I argue that what causes that is in large part the narrative-free presentation of casualty figures, night after night after night, this sense that there's just this drip, drip, drip of casualties, (particularly since on nights where the networks don't focus on Iraq -- and there are many such nights -- they feel the one thing they must report is the casualties), where all that gets reported is, number of deaths, Army or Marines, perhaps the province where the troops died, and sometimes the type of weapon that caused their deaths ("roadside bomb," "IED attack," "RPG attack," and almost never, "firefight.")

Now, to be clear, this is not entirely the fault of the press. The military has made two choices that contribute to this. The first is to avoid, almost always, reporting on enemy casualties. That, to be sure, is to avoid a "damned if you do, damned if you don't" phenomena -- the desire to avoid all the heat that comes along with the perception that they are using "body counts" as the metric for success. Fair enough, but the result is that there's also a perception created that it's only our side that's taking the hits, and only their side that's taking an active stance. The second choice is to release as little information regarding battlefield casualties as possible.

As I understand it, one reason for this is because information provided immediately afterwards also provides the enemy something they can't get otherwise: BDA. Fair enough, but as I've argued here in other contexts, understand that isn't a cost-free choice. Perhaps there's a way to balance that, to reduce the risk of providing useful information while giving something, something that suggests what it was our troops were doing when they fell. It is a myth, the research makes clear, that the American public will not accept battlefield casualties, but what they will not accept is casualties they do not believe were justified. (See the work of my colleagues at the tri-university research consortium down here on this point:
http://www.amazon.com/Choosing-Your-...8753977&sr=8-3

But if there is no narrative, no explanation, then by definition there is no justification, yes?

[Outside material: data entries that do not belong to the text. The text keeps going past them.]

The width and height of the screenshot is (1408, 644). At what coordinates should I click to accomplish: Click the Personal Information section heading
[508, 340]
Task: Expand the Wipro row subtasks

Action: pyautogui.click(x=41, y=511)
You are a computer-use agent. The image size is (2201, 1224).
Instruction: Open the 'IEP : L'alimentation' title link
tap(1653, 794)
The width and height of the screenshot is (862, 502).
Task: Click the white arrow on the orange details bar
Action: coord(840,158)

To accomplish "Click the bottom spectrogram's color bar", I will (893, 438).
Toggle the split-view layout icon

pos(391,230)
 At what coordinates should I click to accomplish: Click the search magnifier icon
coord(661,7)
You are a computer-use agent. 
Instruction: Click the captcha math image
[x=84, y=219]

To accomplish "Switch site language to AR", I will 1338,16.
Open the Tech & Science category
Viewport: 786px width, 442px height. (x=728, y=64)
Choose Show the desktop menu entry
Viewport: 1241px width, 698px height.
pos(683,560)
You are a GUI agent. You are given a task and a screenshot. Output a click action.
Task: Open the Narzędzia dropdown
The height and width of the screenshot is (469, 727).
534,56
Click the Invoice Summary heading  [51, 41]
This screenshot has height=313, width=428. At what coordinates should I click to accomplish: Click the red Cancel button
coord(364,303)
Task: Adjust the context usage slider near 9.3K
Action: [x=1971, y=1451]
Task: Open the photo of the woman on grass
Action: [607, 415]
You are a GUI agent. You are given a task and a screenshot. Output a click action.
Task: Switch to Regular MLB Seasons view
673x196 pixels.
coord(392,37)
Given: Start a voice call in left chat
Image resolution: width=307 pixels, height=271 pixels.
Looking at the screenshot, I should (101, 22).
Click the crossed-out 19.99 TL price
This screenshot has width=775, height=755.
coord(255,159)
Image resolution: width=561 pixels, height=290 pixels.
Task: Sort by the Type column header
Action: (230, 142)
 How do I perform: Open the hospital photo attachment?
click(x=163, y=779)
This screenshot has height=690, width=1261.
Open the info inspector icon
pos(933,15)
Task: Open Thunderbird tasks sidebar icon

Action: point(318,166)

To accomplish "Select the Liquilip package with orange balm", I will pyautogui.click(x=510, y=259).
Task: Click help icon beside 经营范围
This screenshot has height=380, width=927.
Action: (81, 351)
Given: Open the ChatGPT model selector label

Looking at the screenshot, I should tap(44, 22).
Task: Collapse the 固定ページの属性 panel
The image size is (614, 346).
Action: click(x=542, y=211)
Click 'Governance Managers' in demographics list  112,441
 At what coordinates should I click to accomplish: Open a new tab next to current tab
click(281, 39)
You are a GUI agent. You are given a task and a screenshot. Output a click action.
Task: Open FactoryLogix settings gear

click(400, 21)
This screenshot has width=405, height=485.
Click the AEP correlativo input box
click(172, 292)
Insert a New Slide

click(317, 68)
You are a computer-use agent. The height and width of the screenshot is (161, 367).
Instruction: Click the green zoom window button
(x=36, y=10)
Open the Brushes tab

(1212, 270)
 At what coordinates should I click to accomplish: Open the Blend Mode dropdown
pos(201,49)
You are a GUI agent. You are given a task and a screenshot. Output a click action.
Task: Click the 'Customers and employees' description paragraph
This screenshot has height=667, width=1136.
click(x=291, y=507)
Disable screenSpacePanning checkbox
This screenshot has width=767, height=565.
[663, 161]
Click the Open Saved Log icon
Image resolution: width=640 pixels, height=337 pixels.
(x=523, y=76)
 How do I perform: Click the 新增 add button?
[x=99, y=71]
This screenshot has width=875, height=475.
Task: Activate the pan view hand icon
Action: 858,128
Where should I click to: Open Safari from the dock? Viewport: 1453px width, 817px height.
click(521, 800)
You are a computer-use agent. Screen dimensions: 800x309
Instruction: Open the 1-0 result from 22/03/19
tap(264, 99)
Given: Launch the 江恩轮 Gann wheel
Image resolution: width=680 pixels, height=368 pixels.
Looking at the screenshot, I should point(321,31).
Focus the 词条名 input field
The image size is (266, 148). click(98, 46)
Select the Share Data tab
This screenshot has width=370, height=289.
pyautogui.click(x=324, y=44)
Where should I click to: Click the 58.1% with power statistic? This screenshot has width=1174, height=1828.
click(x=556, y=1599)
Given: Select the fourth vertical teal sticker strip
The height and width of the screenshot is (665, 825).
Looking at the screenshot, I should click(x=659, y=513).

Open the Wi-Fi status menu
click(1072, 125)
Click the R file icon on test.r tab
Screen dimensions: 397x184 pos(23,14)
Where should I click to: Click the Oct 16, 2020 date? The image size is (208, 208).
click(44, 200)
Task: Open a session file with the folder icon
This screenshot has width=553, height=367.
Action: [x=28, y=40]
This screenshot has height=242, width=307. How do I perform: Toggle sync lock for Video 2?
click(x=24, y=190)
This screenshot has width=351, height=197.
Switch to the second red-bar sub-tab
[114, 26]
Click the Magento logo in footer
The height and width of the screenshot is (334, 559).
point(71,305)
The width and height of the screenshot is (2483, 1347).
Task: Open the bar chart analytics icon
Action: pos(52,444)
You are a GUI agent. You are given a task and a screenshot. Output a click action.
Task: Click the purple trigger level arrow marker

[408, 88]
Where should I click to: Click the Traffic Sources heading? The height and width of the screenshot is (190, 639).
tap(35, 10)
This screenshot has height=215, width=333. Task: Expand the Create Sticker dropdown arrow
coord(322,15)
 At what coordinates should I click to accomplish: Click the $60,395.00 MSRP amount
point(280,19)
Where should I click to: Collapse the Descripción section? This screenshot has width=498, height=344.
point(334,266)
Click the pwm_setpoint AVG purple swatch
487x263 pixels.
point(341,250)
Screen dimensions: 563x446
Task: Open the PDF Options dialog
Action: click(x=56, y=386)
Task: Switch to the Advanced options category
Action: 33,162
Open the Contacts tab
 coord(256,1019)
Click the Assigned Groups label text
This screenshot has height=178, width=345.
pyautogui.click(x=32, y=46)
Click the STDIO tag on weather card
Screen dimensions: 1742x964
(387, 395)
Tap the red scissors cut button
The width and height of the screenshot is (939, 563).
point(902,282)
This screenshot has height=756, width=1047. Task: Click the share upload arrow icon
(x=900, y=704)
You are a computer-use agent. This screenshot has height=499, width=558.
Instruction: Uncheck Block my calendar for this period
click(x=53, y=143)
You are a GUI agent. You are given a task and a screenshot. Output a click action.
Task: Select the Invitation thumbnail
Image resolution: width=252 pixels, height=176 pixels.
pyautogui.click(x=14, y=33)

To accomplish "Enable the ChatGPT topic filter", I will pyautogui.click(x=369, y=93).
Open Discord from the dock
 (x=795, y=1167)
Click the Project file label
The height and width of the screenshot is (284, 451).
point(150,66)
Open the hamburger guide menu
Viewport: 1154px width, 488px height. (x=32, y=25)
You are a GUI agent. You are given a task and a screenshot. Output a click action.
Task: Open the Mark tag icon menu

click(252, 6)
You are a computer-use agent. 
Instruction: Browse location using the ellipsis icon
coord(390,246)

The other reason the military hesitates in giving out information is because, given the high risk early reports will be incorrect, there is a fear that later corrections will be misinterpreted or misunderstood. I understand that but, again, withholding all information is not a cost-free choice. Surely there is a middle road, such as waiting several days and then releasing some information.

Now, Goesh's suggestion is that one possible answer to all this is to simply show the proof that our troops are active, in the form of visual evidence. I respectfully disagree. That, I believe, would backfire. Think about how rarely you see images of dead bodies on the news (you see foreign dead more often than American dead, but even those are not a regular occurance.) This is a particularly American phenomenon -- the Canadians show a bit more than we do, the Brits a bit more than the Canadians, (I don't know anything about the Aussies), but the rest of the world just doesn't have this sense that viewing the dead is in some way being disrespectful of the dead.

Without babbling on too much longer and boring you any more than I probably already have, some have argued that this is a "sanitization" of war coverage, done for ideological reasons. That's just wrong. Watch the local news in any market in the United States: a staple item will be car accidents, and you just will not see dead bodies, period. You see images that are proxies of death -- shoes by the side of the road, teddy bears by the side of the road, maybe the crumpled car. The thing is, the news outlets make this judgment partially out of their own belief, but partly because they know what reaction they get from their audiences when they cross particular lines. They'll do it for images they think are particularly newsworthy (the Mogadishu pictures, for ex) but they'd better be damn newsworthy.

The kind of images you're talking about will not be well received, at all. In fact most people will have a violent negative reaction to them, and given that you're talking about a work-around to the mainstream media, a la YouTube, I just don't think it will work.

Let me apologize for the long-windedness of this post, but you raise an important and complicated point. I don't have a good answer (yet), but it's something I've been fussing over (like a loose tooth) for some time. In point of fact it's been annoying the crap out of me that I don't have a good answer to all this, so if anyone has any suggestions, I'd be very grateful.